The effort will be highlighted by a National Eucharistic Congress in Indianapolis in July 2024, when approximately 100,000 Catholics are expected “to gather in Indianapolis for a once-in-a-lifetime pilgrimage to the ‘source and pinnacle’ of our Catholic faith,” states the website, referring to the Dogmatic Constitution on the Church’s description of the Eucharistic Sacrifice as “the source and summit of all Christian life.” (Lumen gentium 11)
The first year of this Eucharistic revival is devoted to events at the diocesan level. The second year will be dedicated to the parish level, and the months from July 17, 2024 to Pentecost 2025 will be “the year of going out on mission”.
In the Diocese of Salt Lake City, Bishop Oscar A. Solis will preside over a liturgy of effort on June 19, the feast of Corpus Christi.
The Eucharist “is what we already do; this is what we are – the Church as Eucharist in the JPII sense,” acknowledged Father Christopher Gray, parish priest of St. Mary of the Assumption Parish in Park City, which is spearheading the revival. diocesan eucharist. “But it’s also an opportunity to focus on that and be united as a local Church…to love the Eucharist.”
Focusing on the Eucharist will give Catholics the chance to understand how “the faithful can allow faith to change us,” the father said. Gray said. “Ultimately, our faith is meaningful insofar as we allow Christ to conform us, and one of the ways this happens in a very important, primary, and sacramental way is the Eucharist, received with great frequency – weekly, for example – and a life which must be increasingly consistent with it.
Or, as the Third Eucharistic Prayer says, “until Christ is formed in you,” Fr.
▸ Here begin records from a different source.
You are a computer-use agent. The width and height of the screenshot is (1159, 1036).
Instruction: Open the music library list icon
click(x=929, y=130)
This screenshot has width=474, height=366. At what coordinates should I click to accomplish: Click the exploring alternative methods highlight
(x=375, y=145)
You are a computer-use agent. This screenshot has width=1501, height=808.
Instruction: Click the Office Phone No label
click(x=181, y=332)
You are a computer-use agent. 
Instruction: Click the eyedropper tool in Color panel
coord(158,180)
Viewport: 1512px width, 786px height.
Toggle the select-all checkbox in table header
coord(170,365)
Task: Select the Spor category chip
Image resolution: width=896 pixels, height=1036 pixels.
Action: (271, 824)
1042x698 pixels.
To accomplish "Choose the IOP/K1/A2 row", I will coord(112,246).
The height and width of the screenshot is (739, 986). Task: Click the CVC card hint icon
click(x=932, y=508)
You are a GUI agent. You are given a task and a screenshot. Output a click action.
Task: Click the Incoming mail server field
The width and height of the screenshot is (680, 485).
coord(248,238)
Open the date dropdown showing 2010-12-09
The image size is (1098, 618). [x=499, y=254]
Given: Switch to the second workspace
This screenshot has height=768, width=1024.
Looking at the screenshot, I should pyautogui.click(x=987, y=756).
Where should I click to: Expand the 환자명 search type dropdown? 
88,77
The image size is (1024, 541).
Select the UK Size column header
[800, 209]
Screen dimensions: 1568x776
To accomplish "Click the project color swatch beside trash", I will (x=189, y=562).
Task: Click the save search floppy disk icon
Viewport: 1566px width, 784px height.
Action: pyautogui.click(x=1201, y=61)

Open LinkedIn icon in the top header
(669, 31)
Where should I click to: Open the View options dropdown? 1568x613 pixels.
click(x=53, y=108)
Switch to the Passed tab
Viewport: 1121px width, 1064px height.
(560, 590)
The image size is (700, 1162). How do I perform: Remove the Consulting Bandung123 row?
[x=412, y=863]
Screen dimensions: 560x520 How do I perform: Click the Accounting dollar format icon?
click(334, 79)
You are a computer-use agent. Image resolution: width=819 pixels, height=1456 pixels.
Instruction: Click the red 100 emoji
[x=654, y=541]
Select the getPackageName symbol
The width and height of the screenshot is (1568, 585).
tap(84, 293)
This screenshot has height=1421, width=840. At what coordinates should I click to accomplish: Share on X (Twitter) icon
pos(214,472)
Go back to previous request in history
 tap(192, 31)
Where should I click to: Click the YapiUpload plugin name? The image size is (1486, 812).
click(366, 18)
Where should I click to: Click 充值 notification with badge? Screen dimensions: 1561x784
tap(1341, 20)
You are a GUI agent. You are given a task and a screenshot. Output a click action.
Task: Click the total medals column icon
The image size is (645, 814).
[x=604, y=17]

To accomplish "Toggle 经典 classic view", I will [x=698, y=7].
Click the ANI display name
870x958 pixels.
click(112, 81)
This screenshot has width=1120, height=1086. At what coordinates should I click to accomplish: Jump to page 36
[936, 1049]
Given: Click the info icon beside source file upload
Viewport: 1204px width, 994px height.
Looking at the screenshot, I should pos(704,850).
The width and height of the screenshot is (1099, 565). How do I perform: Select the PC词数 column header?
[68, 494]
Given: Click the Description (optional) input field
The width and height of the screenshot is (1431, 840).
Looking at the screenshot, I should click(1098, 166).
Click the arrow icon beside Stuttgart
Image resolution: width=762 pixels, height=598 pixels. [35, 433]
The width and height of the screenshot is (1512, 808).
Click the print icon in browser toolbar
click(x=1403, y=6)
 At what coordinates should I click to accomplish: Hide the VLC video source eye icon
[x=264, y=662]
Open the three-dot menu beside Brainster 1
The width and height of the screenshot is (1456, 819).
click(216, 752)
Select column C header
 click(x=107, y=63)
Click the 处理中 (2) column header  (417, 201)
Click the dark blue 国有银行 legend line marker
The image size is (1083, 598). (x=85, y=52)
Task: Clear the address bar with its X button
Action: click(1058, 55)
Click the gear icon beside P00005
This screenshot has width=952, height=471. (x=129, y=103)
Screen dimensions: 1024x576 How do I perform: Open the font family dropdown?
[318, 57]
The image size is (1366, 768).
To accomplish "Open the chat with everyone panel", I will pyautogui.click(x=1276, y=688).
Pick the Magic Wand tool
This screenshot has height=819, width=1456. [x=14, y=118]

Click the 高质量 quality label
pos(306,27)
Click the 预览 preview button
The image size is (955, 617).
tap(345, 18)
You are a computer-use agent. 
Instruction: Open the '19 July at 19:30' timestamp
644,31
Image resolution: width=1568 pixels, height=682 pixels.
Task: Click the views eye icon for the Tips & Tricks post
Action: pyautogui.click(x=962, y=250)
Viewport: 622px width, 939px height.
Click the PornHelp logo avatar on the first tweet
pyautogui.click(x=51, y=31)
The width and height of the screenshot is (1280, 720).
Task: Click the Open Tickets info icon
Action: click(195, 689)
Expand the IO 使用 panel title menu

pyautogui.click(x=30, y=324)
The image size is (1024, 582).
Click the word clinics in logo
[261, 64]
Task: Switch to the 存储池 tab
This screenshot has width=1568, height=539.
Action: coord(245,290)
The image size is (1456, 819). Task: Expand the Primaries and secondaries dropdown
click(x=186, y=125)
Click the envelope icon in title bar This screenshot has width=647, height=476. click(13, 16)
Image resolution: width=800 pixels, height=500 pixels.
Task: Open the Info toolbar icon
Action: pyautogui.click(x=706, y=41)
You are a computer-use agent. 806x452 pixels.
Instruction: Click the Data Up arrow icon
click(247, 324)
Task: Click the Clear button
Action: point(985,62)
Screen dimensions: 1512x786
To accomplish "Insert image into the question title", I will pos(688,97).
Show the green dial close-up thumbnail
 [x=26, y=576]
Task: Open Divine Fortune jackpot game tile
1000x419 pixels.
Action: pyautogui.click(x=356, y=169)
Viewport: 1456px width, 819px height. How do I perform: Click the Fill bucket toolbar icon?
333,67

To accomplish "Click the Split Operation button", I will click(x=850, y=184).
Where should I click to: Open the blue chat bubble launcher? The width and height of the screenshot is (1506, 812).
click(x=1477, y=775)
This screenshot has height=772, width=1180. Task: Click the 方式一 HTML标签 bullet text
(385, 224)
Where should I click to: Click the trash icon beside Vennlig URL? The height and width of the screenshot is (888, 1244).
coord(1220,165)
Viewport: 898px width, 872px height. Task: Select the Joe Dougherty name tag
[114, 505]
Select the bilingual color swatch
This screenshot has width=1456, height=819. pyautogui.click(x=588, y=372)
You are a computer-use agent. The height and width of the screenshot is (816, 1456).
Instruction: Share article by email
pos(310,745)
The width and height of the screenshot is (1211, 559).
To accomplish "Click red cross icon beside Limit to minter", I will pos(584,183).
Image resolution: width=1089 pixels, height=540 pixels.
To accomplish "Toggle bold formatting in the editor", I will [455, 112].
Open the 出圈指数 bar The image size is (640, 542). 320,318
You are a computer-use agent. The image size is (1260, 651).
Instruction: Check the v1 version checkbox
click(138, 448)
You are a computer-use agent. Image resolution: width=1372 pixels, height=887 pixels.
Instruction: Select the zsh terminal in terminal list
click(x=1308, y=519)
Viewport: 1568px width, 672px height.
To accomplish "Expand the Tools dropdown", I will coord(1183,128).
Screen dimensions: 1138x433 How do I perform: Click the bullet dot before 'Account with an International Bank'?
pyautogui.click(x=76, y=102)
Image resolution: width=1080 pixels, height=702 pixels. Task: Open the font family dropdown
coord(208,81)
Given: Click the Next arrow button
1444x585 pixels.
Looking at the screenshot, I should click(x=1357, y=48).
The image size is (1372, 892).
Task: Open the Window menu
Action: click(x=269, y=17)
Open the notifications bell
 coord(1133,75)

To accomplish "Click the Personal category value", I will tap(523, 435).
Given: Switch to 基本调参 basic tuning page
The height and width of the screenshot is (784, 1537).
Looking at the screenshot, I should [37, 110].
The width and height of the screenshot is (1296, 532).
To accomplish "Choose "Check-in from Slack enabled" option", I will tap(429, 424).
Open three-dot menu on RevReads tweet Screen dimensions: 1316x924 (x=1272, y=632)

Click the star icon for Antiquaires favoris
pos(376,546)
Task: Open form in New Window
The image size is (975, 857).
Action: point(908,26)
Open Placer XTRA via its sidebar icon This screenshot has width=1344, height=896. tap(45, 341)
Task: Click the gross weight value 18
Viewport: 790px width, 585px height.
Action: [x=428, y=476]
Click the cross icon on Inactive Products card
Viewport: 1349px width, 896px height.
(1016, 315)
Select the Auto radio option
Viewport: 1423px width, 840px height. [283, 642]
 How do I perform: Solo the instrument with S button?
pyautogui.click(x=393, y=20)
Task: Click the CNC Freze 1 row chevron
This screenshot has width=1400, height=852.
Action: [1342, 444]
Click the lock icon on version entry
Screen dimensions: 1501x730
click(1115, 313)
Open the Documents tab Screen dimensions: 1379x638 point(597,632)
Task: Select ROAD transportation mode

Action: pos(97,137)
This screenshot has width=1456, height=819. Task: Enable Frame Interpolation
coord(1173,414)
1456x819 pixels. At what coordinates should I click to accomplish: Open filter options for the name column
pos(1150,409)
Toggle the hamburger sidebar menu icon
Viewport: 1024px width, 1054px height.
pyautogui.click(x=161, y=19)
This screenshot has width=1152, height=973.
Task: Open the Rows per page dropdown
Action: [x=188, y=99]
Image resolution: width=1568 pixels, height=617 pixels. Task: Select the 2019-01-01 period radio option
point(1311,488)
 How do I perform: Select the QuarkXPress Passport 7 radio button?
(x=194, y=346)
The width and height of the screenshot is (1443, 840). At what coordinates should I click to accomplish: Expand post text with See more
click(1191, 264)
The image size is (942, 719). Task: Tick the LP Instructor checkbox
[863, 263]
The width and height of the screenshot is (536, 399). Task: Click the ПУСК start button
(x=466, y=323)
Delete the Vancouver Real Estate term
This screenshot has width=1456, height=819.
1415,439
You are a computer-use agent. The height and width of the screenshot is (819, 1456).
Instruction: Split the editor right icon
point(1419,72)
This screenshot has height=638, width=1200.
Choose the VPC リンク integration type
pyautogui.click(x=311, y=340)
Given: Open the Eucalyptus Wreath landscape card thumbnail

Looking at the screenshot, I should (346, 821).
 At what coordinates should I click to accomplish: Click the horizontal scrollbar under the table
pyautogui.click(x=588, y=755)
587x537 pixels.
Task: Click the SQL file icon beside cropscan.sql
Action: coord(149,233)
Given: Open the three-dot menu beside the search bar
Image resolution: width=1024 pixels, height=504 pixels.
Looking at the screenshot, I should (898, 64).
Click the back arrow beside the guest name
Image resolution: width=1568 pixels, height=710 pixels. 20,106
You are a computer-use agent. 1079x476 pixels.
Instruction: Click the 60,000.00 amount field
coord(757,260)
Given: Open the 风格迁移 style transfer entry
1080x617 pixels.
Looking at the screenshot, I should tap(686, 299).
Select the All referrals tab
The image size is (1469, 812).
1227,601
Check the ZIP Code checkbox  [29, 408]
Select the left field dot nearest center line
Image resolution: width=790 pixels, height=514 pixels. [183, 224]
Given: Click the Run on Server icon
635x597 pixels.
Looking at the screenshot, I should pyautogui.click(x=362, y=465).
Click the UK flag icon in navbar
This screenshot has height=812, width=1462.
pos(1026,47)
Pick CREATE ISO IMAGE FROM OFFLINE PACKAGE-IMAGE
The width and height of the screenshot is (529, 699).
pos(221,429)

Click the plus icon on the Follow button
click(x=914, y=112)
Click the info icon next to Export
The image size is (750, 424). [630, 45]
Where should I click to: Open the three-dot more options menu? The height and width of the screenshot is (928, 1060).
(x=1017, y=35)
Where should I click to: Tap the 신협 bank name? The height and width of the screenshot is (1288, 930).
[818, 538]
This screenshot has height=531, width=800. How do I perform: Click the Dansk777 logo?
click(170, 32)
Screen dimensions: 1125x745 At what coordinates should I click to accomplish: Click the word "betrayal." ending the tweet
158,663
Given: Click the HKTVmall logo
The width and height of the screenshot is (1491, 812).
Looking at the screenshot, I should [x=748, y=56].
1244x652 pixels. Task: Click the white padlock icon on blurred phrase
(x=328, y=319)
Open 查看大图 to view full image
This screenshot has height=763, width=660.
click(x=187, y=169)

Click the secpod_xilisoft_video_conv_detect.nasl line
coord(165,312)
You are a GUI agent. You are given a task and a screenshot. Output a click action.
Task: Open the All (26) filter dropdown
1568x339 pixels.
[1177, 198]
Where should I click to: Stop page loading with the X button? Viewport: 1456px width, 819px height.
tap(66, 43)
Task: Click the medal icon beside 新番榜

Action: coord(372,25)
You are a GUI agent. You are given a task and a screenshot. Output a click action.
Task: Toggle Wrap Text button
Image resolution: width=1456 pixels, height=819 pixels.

Gray added.
The prayer references Galatians 4:19, “Until Christ be formed in you”, which is translated in the prayer as “may become one body, one spirit in Christ”.
Among the diocesan initiatives will be four-minute liturgical reflections on the Eucharist prepared by the Diocesan Office of Worship and read during weekend masses. These reflections, which will begin in the fall, will also be published in the pages of this journal and posted on the diocesan website.
Similar to the national effort, the diocesan effort will culminate in a diocesan-wide celebration on July 9, 2023 at the Mountain America Expo Center in Sandy. All Catholics in the diocese are encouraged to attend this gathering in person, but it will also be livestreamed. Transportation to the event will be provided by the churches of the diocese.
The objective of the rally will be a mass. However, the one-day event will include devotions such as music provided by various groups from across the diocese and speakers brought in for the event.
After the rally, local parishes will be encouraged to deepen their Eucharistic life with services such as Eucharistic adoration or nights of prayer, or charitable acts that can be done for Eucharistic revival.
“Insofar as we are a Eucharistic people – and this is a universal thing – there are different ways of manifesting it,” the father said. Gray said. “In my understanding of the Eucharist, material charity is absolutely important; it is inseparable.
The emphasis on the Eucharist can help Catholics rediscover and revive their faith, not only in the parish but also in the diocese, at home, in their hearts, “as the bishop mentioned to many times coming out of the pandemic,” the father said. Gray said.